▶ [Required action]:
Print every record word for word.

[Dataset entries]
Content starts
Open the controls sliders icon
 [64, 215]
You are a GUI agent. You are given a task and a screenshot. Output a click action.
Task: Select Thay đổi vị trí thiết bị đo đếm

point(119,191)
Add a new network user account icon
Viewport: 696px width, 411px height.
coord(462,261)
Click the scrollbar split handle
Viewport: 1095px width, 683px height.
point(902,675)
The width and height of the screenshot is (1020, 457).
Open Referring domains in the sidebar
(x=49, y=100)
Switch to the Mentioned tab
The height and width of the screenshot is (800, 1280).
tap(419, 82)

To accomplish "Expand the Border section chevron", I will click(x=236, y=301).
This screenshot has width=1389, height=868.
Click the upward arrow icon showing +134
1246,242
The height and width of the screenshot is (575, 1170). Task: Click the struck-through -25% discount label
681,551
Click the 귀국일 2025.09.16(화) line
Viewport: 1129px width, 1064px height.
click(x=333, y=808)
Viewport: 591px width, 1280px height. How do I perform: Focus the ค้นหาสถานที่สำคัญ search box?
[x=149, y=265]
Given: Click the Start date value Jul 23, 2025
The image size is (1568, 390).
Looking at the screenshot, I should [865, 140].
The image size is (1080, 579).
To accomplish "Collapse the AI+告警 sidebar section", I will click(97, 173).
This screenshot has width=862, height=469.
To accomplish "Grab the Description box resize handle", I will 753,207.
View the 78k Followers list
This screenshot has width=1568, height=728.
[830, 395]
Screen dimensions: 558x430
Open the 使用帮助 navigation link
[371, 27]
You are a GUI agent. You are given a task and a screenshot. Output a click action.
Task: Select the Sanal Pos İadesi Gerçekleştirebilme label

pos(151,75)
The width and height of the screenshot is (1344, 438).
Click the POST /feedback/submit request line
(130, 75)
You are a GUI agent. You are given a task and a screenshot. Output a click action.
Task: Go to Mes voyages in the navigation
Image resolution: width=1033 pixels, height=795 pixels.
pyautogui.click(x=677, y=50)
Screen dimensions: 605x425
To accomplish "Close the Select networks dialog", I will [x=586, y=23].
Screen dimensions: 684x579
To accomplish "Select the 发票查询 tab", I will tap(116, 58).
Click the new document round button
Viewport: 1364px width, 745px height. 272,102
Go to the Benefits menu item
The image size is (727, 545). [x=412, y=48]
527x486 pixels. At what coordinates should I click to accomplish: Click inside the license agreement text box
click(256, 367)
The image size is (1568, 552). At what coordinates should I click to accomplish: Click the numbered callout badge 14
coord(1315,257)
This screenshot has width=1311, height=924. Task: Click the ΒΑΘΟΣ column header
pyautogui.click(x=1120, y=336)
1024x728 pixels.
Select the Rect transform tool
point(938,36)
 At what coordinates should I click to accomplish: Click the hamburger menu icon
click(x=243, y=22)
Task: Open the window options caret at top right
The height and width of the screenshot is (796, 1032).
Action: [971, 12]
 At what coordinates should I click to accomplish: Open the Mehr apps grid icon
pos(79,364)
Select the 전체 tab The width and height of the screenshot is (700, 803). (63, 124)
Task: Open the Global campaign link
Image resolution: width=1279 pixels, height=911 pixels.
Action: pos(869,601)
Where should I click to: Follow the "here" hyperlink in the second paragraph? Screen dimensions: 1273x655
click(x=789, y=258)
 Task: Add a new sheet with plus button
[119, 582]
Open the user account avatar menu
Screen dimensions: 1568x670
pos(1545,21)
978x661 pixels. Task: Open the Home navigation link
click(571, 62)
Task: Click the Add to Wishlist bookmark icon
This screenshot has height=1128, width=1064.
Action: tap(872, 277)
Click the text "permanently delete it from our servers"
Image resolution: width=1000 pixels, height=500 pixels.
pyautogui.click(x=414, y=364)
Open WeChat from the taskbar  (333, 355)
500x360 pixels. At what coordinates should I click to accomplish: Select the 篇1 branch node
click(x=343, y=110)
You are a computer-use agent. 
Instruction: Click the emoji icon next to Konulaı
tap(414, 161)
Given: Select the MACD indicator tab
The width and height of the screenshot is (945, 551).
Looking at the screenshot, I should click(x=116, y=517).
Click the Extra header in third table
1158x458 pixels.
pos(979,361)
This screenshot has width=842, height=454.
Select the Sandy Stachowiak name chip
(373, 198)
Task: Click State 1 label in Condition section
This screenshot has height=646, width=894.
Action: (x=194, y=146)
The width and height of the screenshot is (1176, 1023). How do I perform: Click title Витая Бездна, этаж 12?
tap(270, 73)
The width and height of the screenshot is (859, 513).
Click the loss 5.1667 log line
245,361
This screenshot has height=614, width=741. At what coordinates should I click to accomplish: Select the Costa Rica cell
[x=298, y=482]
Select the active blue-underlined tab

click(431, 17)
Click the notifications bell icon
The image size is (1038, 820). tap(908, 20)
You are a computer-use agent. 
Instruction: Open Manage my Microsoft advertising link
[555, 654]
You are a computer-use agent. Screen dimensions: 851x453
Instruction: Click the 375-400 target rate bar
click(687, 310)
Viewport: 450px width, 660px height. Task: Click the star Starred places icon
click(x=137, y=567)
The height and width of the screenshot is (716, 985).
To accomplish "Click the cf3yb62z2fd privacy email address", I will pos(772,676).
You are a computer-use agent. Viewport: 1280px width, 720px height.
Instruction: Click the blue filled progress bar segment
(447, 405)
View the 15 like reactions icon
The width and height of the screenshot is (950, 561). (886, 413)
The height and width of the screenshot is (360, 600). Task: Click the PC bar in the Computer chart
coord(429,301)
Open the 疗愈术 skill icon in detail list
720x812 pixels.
Content ends
▶ [Response]:
Open the controls sliders icon
 [64, 215]
You are a GUI agent. You are given a task and a screenshot. Output a click action.
Task: Select Thay đổi vị trí thiết bị đo đếm

point(119,191)
Add a new network user account icon
Viewport: 696px width, 411px height.
coord(462,261)
Click the scrollbar split handle
Viewport: 1095px width, 683px height.
point(902,675)
The width and height of the screenshot is (1020, 457).
Open Referring domains in the sidebar
(x=49, y=100)
Switch to the Mentioned tab
The height and width of the screenshot is (800, 1280).
tap(419, 82)

To accomplish "Expand the Border section chevron", I will click(x=236, y=301).
This screenshot has width=1389, height=868.
Click the upward arrow icon showing +134
1246,242
The height and width of the screenshot is (575, 1170). Task: Click the struck-through -25% discount label
681,551
Click the 귀국일 2025.09.16(화) line
Viewport: 1129px width, 1064px height.
click(x=333, y=808)
Viewport: 591px width, 1280px height. How do I perform: Focus the ค้นหาสถานที่สำคัญ search box?
[x=149, y=265]
Given: Click the Start date value Jul 23, 2025
The image size is (1568, 390).
Looking at the screenshot, I should [865, 140].
The image size is (1080, 579).
To accomplish "Collapse the AI+告警 sidebar section", I will click(97, 173).
This screenshot has width=862, height=469.
To accomplish "Grab the Description box resize handle", I will 753,207.
View the 78k Followers list
This screenshot has width=1568, height=728.
[830, 395]
Screen dimensions: 558x430
Open the 使用帮助 navigation link
[371, 27]
You are a GUI agent. You are given a task and a screenshot. Output a click action.
Task: Select the Sanal Pos İadesi Gerçekleştirebilme label

pos(151,75)
The width and height of the screenshot is (1344, 438).
Click the POST /feedback/submit request line
(130, 75)
You are a GUI agent. You are given a task and a screenshot. Output a click action.
Task: Go to Mes voyages in the navigation
Image resolution: width=1033 pixels, height=795 pixels.
pyautogui.click(x=677, y=50)
Screen dimensions: 605x425
To accomplish "Close the Select networks dialog", I will [x=586, y=23].
Screen dimensions: 684x579
To accomplish "Select the 发票查询 tab", I will tap(116, 58).
Click the new document round button
Viewport: 1364px width, 745px height. 272,102
Go to the Benefits menu item
The image size is (727, 545). [x=412, y=48]
527x486 pixels. At what coordinates should I click to accomplish: Click inside the license agreement text box
click(256, 367)
The image size is (1568, 552). At what coordinates should I click to accomplish: Click the numbered callout badge 14
coord(1315,257)
This screenshot has width=1311, height=924. Task: Click the ΒΑΘΟΣ column header
pyautogui.click(x=1120, y=336)
1024x728 pixels.
Select the Rect transform tool
point(938,36)
 At what coordinates should I click to accomplish: Click the hamburger menu icon
click(x=243, y=22)
Task: Open the window options caret at top right
The height and width of the screenshot is (796, 1032).
Action: [971, 12]
 At what coordinates should I click to accomplish: Open the Mehr apps grid icon
pos(79,364)
Select the 전체 tab The width and height of the screenshot is (700, 803). (63, 124)
Task: Open the Global campaign link
Image resolution: width=1279 pixels, height=911 pixels.
Action: pos(869,601)
Where should I click to: Follow the "here" hyperlink in the second paragraph? Screen dimensions: 1273x655
click(x=789, y=258)
 Task: Add a new sheet with plus button
[119, 582]
Open the user account avatar menu
Screen dimensions: 1568x670
pos(1545,21)
978x661 pixels. Task: Open the Home navigation link
click(571, 62)
Task: Click the Add to Wishlist bookmark icon
This screenshot has height=1128, width=1064.
Action: tap(872, 277)
Click the text "permanently delete it from our servers"
Image resolution: width=1000 pixels, height=500 pixels.
pyautogui.click(x=414, y=364)
Open WeChat from the taskbar  (333, 355)
500x360 pixels. At what coordinates should I click to accomplish: Select the 篇1 branch node
click(x=343, y=110)
You are a computer-use agent. 
Instruction: Click the emoji icon next to Konulaı
tap(414, 161)
Given: Select the MACD indicator tab
The width and height of the screenshot is (945, 551).
Looking at the screenshot, I should click(x=116, y=517).
Click the Extra header in third table
1158x458 pixels.
pos(979,361)
This screenshot has width=842, height=454.
Select the Sandy Stachowiak name chip
(373, 198)
Task: Click State 1 label in Condition section
This screenshot has height=646, width=894.
Action: (x=194, y=146)
The width and height of the screenshot is (1176, 1023). How do I perform: Click title Витая Бездна, этаж 12?
tap(270, 73)
The width and height of the screenshot is (859, 513).
Click the loss 5.1667 log line
245,361
This screenshot has height=614, width=741. At what coordinates should I click to accomplish: Select the Costa Rica cell
[x=298, y=482]
Select the active blue-underlined tab

click(431, 17)
Click the notifications bell icon
The image size is (1038, 820). tap(908, 20)
You are a computer-use agent. 
Instruction: Open Manage my Microsoft advertising link
[555, 654]
You are a computer-use agent. Screen dimensions: 851x453
Instruction: Click the 375-400 target rate bar
click(687, 310)
Viewport: 450px width, 660px height. Task: Click the star Starred places icon
click(x=137, y=567)
The height and width of the screenshot is (716, 985).
To accomplish "Click the cf3yb62z2fd privacy email address", I will pos(772,676).
You are a computer-use agent. Viewport: 1280px width, 720px height.
Instruction: Click the blue filled progress bar segment
(447, 405)
View the 15 like reactions icon
The width and height of the screenshot is (950, 561). (886, 413)
The height and width of the screenshot is (360, 600). Task: Click the PC bar in the Computer chart
coord(429,301)
Open the 疗愈术 skill icon in detail list
720x812 pixels.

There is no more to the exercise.